RECORDS FOR THIS TASK:
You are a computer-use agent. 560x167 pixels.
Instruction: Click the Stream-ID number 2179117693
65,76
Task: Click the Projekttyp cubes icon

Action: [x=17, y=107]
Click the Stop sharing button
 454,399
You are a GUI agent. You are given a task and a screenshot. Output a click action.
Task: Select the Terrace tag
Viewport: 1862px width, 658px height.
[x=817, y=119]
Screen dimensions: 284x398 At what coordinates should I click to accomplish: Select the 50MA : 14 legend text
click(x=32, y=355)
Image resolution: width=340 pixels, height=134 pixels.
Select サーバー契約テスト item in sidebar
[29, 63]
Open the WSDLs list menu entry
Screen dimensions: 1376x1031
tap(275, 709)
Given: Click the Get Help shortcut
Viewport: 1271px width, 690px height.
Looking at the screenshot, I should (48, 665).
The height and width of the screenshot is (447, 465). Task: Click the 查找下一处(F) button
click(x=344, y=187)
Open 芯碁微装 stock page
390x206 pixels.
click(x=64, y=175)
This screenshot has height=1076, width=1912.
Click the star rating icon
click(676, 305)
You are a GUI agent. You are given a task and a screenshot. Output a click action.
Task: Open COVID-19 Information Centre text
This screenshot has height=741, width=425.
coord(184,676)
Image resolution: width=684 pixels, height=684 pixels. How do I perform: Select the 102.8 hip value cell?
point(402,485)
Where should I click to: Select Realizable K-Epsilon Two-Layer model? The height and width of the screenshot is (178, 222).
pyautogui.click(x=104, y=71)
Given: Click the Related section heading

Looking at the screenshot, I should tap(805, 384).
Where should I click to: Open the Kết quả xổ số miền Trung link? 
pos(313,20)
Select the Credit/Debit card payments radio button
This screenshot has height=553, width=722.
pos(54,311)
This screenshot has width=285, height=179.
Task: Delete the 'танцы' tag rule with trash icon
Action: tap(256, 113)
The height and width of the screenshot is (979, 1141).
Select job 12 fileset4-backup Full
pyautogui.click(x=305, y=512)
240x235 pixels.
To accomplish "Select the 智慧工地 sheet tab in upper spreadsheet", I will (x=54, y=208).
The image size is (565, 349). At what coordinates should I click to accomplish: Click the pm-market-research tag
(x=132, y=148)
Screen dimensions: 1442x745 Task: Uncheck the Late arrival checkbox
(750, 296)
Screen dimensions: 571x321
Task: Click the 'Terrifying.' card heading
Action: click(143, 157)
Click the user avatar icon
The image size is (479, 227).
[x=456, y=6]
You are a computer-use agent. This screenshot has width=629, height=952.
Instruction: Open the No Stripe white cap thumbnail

AIM:
Arrange the lines of the data from the one containing "The image size is (565, 349)." through the last line as a JSON list of strings, one string per line, leaving out any blank lines.

TASK RESPONSE:
[
  "The image size is (565, 349). At what coordinates should I click to accomplish: Click the pm-market-research tag",
  "(x=132, y=148)",
  "Screen dimensions: 1442x745 Task: Uncheck the Late arrival checkbox",
  "(750, 296)",
  "Screen dimensions: 571x321",
  "Task: Click the 'Terrifying.' card heading",
  "Action: click(143, 157)",
  "Click the user avatar icon",
  "The image size is (479, 227).",
  "[x=456, y=6]",
  "You are a computer-use agent. This screenshot has width=629, height=952.",
  "Instruction: Open the No Stripe white cap thumbnail"
]